After the disappointment of missing the Rio Olympics after breaking a collarbone in a World Cup race in May last year, Fluker still very much has ambitions to race for New Zealand at the 2018 Commonwealth Games on the Gold Coast, and an event like the Macpac Motatapu is perfect to transition from the longer Pioneer stage race to the shorter one-off race similar to a Games event.
“Motatapu is really where mountain biking began for me, it is the first event I ever did and going back reminds me of where it all started. It is cool to be a part of the whole event, from the nervous energy at the start at Glendhu Bay to the atmosphere at Arrowtown, it is pretty special.
“The majority of the course is accessible on this one day only – you can’t ride this course any other time. You can ride the last river trail section of course, that is open to the public but from Glendhu Bay this is the one chance a year, that makes it all the more attractive to me.
“I am often asked about the scenery, but to be honest I never really see it, you have your head down and you are not really taking in the sights. One year I will do that though, I have said that I will ride a little more socially when dad decides to join me.”
Fluker has a new angle to her riding this year, with a new coach in her corner in the shape of former road pro Matt King as she looks to unlock her full potential in the sport over these next 18 months.
“I have a new coach to change things up as well. Matt has worked with Brownlee brothers (Great British triathlon pair Alistair and Jonny) and Team SKY in Europe. He knows his stuff and we have a pretty good relationship. He has a different style and technique to what I have been used to in the past, and it seems to be working so far.”
As well as the change in coach, Fluker is taking a different approach to her racing and training this year and leading into 2018. With the crash in France ruling her out of Rio and with the death of two close friends (mountain biker Kelly McGarry and close friend Kat Turner), the 29-year-old has put less pressure on herself in 2017.
“Normally the disappointment of the crash and missing Rio are the kinds of things that drive you, but dealing with the loss of two friends has changed my perspective a little. Things got on top of me a little last year and at one point I was in a bad way and wasn’t sure what to do. Part of that process is that this year I was going to be a little easier on myself and ride for the right reasons. So, in regards the actual riding disappointment, I have put it behind me I think, more so than using it as motivation.”

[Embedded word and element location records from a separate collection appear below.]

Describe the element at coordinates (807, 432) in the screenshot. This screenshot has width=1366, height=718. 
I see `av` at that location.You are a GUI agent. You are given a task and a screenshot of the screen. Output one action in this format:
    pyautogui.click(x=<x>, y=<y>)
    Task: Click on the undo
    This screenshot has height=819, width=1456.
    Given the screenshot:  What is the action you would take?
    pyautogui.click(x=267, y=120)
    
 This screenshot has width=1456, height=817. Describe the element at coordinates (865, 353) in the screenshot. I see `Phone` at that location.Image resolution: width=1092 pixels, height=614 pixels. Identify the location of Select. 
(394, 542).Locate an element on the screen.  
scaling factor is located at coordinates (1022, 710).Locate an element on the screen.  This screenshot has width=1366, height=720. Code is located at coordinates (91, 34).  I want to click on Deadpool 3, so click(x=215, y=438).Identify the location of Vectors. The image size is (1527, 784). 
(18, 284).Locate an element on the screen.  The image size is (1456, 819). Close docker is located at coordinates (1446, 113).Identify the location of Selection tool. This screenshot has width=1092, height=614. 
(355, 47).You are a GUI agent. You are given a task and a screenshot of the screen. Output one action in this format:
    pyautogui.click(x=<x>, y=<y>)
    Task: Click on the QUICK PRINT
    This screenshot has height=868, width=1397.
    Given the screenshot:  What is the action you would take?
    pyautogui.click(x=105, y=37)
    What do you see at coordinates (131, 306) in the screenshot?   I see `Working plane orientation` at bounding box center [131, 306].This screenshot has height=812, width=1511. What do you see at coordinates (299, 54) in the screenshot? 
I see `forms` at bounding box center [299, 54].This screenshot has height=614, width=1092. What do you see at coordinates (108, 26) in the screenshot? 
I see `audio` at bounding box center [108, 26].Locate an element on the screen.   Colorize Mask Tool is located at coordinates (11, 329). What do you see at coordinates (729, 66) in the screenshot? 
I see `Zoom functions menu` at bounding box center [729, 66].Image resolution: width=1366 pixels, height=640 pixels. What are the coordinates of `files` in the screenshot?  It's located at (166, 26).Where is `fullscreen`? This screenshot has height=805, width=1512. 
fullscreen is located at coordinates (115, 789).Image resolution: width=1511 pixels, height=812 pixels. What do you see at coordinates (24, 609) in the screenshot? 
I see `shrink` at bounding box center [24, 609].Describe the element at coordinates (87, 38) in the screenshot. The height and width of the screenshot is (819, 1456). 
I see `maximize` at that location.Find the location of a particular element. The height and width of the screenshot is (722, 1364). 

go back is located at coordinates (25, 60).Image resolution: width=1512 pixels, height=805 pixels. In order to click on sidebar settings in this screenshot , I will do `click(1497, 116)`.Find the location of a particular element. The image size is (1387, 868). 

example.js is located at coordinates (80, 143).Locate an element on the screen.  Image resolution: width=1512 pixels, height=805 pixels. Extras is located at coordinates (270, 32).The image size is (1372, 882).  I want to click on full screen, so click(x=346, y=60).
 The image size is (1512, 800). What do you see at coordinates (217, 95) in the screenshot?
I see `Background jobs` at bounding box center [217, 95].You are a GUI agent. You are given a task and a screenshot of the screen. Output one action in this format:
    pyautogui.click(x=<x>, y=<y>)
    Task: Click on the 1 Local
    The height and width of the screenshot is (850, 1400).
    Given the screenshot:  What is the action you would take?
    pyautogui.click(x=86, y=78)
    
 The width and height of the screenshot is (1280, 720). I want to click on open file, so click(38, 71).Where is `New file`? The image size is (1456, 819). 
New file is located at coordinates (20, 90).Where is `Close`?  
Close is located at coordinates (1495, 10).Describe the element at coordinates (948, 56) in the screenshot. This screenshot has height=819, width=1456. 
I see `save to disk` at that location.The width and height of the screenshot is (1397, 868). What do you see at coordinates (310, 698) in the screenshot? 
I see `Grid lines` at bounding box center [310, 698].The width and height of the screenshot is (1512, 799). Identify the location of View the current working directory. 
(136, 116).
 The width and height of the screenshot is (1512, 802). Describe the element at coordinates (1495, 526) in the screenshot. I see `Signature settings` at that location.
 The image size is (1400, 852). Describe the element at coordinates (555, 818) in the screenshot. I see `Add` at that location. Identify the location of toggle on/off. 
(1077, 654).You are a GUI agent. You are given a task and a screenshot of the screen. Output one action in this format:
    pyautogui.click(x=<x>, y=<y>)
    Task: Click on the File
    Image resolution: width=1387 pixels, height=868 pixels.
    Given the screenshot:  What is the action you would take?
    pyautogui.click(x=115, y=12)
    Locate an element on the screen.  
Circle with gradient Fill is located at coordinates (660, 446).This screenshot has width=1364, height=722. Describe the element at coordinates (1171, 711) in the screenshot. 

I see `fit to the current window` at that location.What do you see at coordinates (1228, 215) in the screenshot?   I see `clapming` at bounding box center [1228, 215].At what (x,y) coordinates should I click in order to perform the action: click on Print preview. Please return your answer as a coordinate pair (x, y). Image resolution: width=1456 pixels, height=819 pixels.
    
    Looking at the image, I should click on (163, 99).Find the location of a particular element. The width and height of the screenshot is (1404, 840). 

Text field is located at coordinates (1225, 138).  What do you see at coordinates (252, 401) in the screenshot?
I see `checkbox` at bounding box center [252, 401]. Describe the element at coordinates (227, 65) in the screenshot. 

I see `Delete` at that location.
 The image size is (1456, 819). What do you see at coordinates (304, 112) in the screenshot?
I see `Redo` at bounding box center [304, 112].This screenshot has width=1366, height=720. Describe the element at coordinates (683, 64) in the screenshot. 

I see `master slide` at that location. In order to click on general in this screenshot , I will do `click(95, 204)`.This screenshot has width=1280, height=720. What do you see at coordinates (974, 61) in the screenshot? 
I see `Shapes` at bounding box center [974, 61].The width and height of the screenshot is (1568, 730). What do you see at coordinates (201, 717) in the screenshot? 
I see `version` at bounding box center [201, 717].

The competitive flame still burns strong in Fluker though, and she is looking to the next fortnight for strong performances as she defends both her national title at the Cardrona Alpine Resort this weekend, and the Macpac Motatapu race on March 4, to kick start that campaign for the Gold Coast.
“It will be cool to win nationals again this weekend, as mentioned after last year I am trying to have a more relaxed year, but it is always nice to win nationals. These races are important for next year with the Commonwealth Games being in April on the Gold Coast. I will head back to the World Cup Series – I will have to do a couple to get selected for the Games, but 2017 is quiet year on World Cup front.”
Fluker says there are no secrets as to her strategy for the Motatapu, with everyone knowing of her strengths on the climbs.
“I tend to go as hard as I can from the start, not a great race strategy sometimes I know, but I need to utilize the hills where I am strongest and not do anything silly in the rivers – you have to pick your route and sometimes you have to get off and walk rather than go in the drink. So for me it is go hard on the hills and maintain my momentum through the flat area in the middle.”